Clueless or Enlightened?
You also need a tolerant man. The solo stroller-pushing dad remains a target for unsolicited advice from people on the street. “People pretty much think you’re an idiot,” says Mark. “They’d see me and say, ‘You need to give this baby some water’ or ‘Let me show you how to do that.’ No one would walk up to a woman and say that—that would be rude.”
Stay-at-home dads come to the role in very different ways. Some are pushed into it by circumstance, only to discover they have a real knack for it. Lynne and Joe Richer, both thirty-three, of Jamesville, NY, were working at the same bank, with their first child in day care. Then Joe was laid off as part of a merger and decided to take on the childcare himself. “It simply didn’t make sense to pay for day care when the salary he could or would potentially earn was not much greater,” Lynne says. “It was a financial decision initially, but it’s also given us better quality of life. I can work well knowing our kids are cared for by someone who loves them as much as I do.” And Joe has taken to the role so well that he now also watches a baby nephew at home each day.
Then there’s Glenn Mercer, fifty-two, of North Haledon, NJ, a founding member of the groundbreaking alternative band The Feelies. He and his forty-something wife, Jerry Flach, an IT project manager for an investment management firm, had the first of their two children in 1991, right around the time The Feelies broke up and Glenn decided to stay at home. “It was a natural process,” Glenn says. “I felt I needed to reassess my goals and take time off to recharge my batteries.” Contrary to stereotypes, Jerry says, her rocker husband was eminently qualified for the job: “He’s clean-cut, values-oriented and a dedicated father.”
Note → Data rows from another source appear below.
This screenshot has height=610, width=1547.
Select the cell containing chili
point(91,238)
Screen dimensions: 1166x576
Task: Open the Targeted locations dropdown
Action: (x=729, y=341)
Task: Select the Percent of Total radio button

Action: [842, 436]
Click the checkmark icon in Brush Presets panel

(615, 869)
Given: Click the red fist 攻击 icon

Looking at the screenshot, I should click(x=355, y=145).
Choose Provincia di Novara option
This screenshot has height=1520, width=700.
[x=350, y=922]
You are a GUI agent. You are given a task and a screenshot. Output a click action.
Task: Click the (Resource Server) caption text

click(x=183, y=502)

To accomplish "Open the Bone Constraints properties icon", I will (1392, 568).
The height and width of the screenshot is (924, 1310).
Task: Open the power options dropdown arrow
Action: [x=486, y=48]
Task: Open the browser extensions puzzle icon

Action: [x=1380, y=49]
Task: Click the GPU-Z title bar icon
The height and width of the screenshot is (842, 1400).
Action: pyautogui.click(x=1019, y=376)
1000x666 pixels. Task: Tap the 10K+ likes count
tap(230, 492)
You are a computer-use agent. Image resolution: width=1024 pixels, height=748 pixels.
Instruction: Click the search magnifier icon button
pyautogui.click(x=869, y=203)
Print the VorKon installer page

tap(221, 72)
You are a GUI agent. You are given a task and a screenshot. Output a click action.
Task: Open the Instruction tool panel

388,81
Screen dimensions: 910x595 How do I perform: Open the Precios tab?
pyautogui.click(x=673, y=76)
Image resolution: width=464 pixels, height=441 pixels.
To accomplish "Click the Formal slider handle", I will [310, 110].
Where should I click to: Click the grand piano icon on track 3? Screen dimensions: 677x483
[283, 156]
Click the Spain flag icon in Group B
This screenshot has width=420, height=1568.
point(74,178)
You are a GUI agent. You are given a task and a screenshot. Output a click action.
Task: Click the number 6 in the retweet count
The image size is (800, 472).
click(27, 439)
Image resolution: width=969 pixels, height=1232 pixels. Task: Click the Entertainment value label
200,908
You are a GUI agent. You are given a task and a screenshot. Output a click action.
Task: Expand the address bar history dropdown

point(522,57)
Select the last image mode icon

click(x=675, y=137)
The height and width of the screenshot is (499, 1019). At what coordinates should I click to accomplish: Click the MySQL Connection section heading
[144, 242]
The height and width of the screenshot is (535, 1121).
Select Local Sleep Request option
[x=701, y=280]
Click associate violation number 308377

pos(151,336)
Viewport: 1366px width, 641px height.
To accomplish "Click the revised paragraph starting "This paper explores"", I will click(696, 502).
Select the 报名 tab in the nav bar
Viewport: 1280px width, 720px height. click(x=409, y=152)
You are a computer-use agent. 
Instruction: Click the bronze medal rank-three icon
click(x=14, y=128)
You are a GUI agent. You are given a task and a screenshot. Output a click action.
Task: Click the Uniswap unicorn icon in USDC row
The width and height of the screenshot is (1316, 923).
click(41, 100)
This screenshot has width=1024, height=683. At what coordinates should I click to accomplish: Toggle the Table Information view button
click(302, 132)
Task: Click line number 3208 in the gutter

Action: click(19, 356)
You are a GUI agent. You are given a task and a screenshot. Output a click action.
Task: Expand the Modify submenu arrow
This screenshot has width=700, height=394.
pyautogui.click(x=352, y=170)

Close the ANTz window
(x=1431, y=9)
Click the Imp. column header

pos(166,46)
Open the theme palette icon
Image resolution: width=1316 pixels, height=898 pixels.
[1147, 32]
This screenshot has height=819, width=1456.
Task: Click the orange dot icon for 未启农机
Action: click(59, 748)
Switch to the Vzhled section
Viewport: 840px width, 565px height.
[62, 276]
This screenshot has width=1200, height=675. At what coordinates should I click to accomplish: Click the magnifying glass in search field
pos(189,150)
Are all the “new dads” able to pull off playdates while maintaining their sense of identity? Maybe not all, but a lot. Although several recent studies of husbands and wives show a decline in marital satisfaction and an increase in depression after they become parents, new research from the University of Texas reveals that many stay-at-home dads report high relationship and overall life satisfaction. What’s more, many say they’re happier now than when they worked full-time, says study head Aaron Rochlen, PhD, an associate professor of psychology. But the research identifies challenges as well. Among at-home dads who were less satisfied with their lives, the key reason was their strong belief in traditional ideas of masculinity. “Those men tended not to be coping as well,” says Dr. Rochlen, “and also reported being less likely to seek social support. They may be quietly struggling.”